O chefe geral adjunto de Pesquisa & Desenvolvimento da Embrapa Agropecuária Oeste, Guilherme Lafourcade Asmus, o diretor do Sindicato Rural de Dourados, Ademar Roque Zanatta, e o secretário adjunto da Seprotur Paulo Engel, que também foi o primeiro palestrante, abriram oficialmente o simpósio.
"Com certeza, essa é a atividade principal dos pequenos produtores e uma das principais fontes de alimentos da população. Precisamos de uma assistência técnica e de associações fortes e organizadas em Mato Grosso do Sul. Temos 40 mil produtores rurais envolvidos com a cadeia do leite. São cerca de 120 mil trabalhadores diretos na produção rural e dois mil empregos em outros setores. Mas a produção ainda é baixa. Em 2009, atingimos uma média de 2,6 litros/vaca/dia enquanto Santa Catarina produziu 6,6 litros/vaca/dia", disse Engel que fez um panorama do setor leiteiro em MS.
Para Engel, é preciso criar-se uma cultura de produção de leite no Estado. Ele apontou alguns motivos para a baixa produtividade no Estado: baixa especialização da atividade, uso de forrageiras inadequadas, manejo de pastagens incorretos e de desmama inadequado, ausência de cuidados na higiene da ordenha e falta de informações gerenciais das propriedades para tomada de decisão.

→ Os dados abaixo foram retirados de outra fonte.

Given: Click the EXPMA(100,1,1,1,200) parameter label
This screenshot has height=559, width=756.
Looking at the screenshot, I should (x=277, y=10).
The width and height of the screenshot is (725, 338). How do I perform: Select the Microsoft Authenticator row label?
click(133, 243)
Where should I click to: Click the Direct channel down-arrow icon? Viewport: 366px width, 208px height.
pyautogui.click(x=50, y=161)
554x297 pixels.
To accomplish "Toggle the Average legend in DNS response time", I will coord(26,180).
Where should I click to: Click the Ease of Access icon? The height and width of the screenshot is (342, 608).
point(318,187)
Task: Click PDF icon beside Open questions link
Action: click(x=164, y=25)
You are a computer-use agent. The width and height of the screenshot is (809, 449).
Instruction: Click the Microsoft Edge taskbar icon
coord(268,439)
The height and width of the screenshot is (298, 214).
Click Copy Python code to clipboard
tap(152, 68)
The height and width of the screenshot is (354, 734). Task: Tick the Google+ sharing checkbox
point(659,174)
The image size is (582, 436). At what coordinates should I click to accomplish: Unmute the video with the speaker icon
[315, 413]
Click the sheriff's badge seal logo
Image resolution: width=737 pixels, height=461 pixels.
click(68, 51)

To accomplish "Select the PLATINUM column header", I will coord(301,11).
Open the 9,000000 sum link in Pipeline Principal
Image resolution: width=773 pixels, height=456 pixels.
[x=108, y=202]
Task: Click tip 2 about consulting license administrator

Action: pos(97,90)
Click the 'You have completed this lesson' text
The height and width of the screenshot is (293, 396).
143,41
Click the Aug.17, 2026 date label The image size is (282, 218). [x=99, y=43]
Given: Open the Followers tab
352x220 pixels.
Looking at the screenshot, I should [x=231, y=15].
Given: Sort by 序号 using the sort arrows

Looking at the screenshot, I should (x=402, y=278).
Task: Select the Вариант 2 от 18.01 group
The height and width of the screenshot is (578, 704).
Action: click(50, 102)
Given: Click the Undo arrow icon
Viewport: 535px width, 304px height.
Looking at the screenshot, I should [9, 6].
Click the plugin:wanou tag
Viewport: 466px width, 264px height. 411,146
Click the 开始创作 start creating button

Por isso o governo estadual, em parceria com instituições privadas e públicas, está dando andamento em algumas ações, como a intensificação das atividades do Programa Balde Cheio; a criação do Conseleite/MS, que aproxima o produtor da indústria e do Subprograma de Desenvolvimento da Pecuária Leiteira no Estado; as negociações para ampliar a infraestrutura (patrulhas mecanizadas, resfriadores e sistema viários); e articulação das ações desenvolvidas pelos parceiros. "A atividade leiteira está evoluindo e o produtor precisa acompanhar a modernização do parque industrial, que traz ganhos de competitividade a longo prazo", concluiu.